As I near the half-way point in the editing of my sequel to ‘A Construct of Angels’, I realise the MS is going to fall well short of the 164k achieved by CoA.

Whilst this is not a bad thing in itself, the current 50k of VoA (A Vengeance of Angels) is looking a bit lost. The additional material I added in the early part of the story didn’t improve the word count as much as I’d hoped.

I’ve since debated several ways to correct this problem, including weaving in a new sub-plot to boost the word count or continuing the story straight into FoA (A Fury of Angels – book three) territory and living with a duology rather than a trilogy.

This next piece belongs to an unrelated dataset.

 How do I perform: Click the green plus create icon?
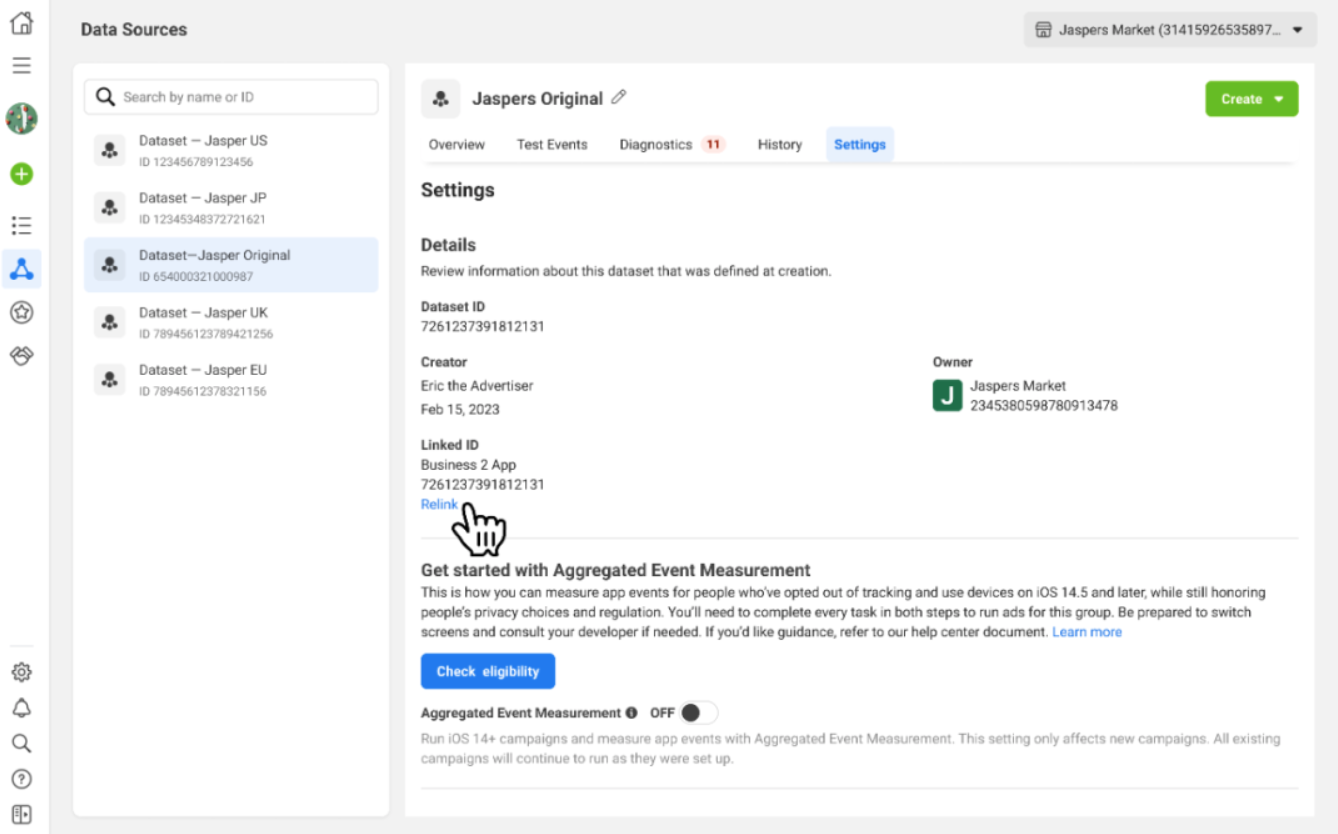click(x=21, y=174)
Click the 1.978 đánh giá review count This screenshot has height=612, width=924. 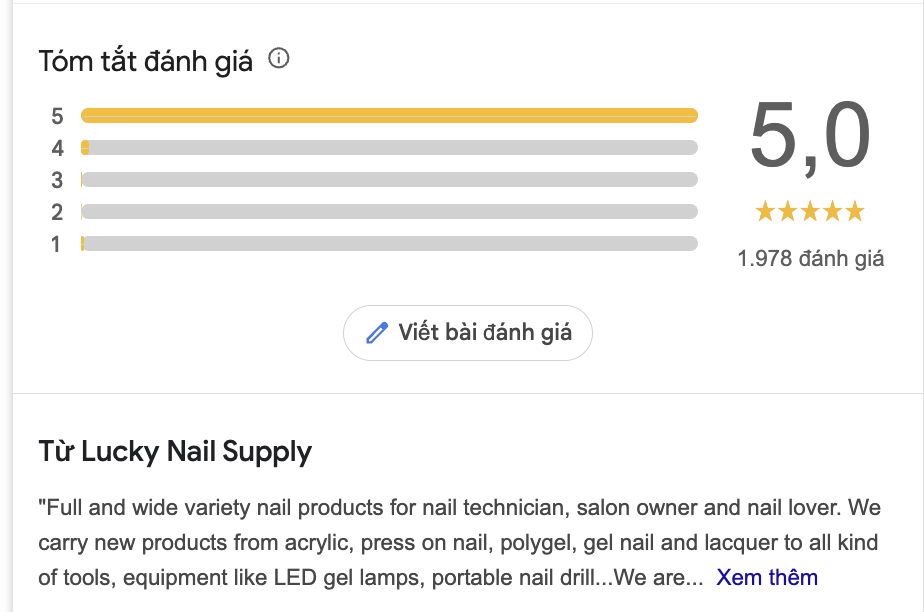(x=809, y=257)
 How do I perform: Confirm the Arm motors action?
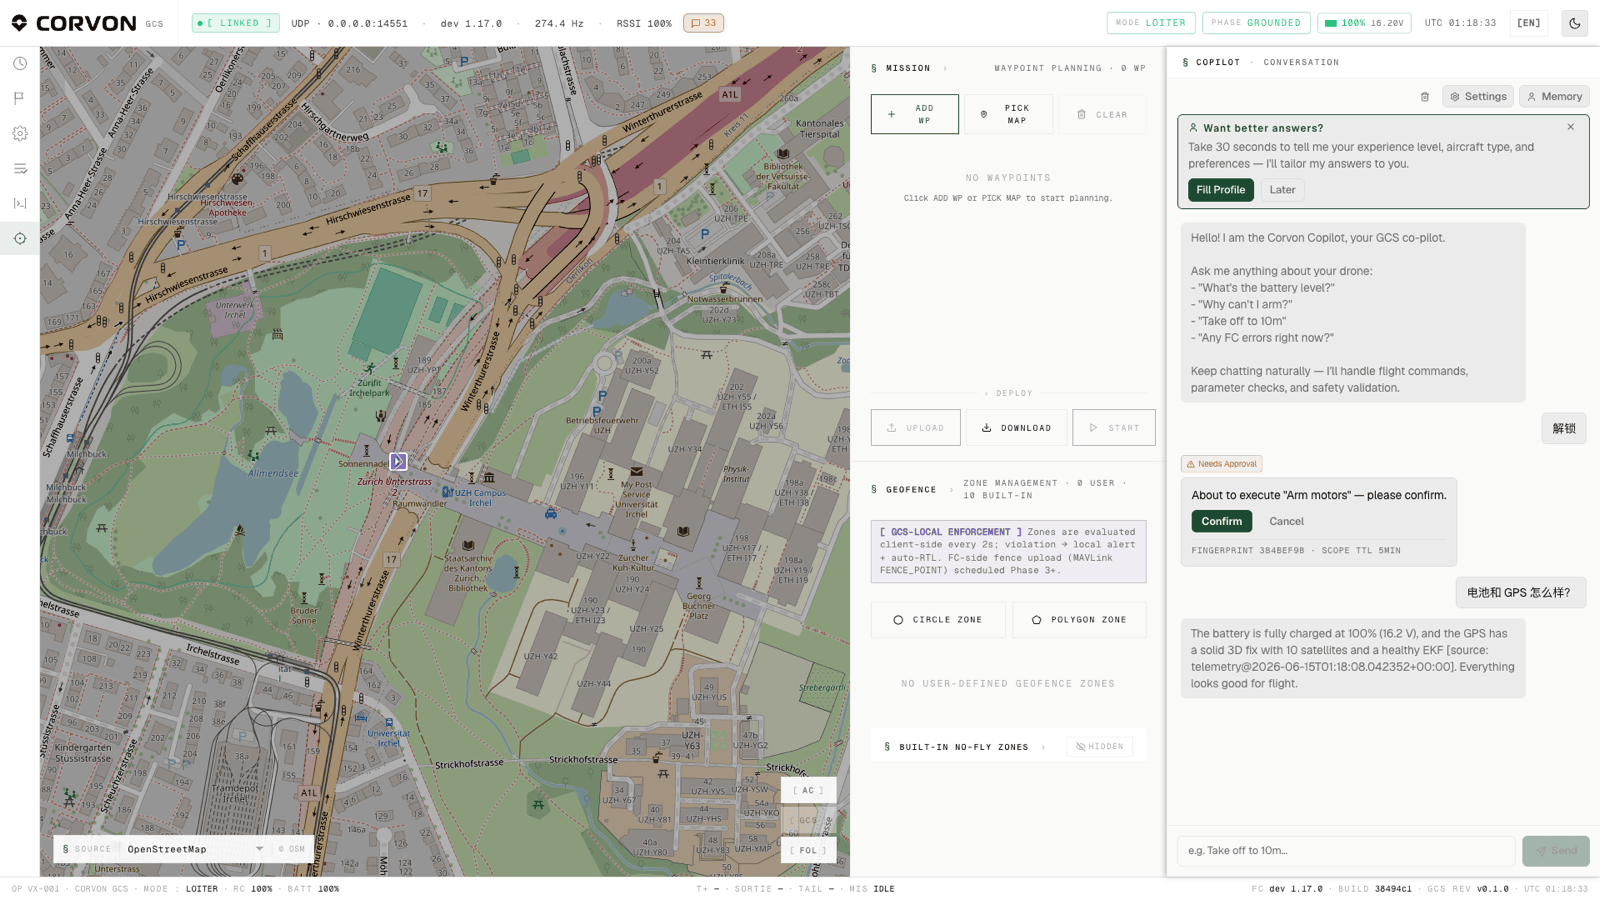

However, neither of these appeal because

A) An additional sub-plot can only detract from the main storyline, plus:

B) VoA ends with a definite cliffhanger. This would not work if the story was to continue immediately. 

A third option, that of ‘padding out’ the exisiting MS doesn’t appeal either. It would dilute the story… plus I’d feel as if I was cheating the reader.

My other sneaky plan, that of hoping for an inspirational bolt of lightning from my Muse as I typed this (waits for several heartbeats with ears cocked), also fell flat. :( 

I know many writers would say ‘don’t obsess over word count,’ but it remains the gauge of a novel, as does page count. Every Kindle book I’ve seen includes a page count… which is odd, because that will change with every reading device, depending on the reader’s preferences for text size.  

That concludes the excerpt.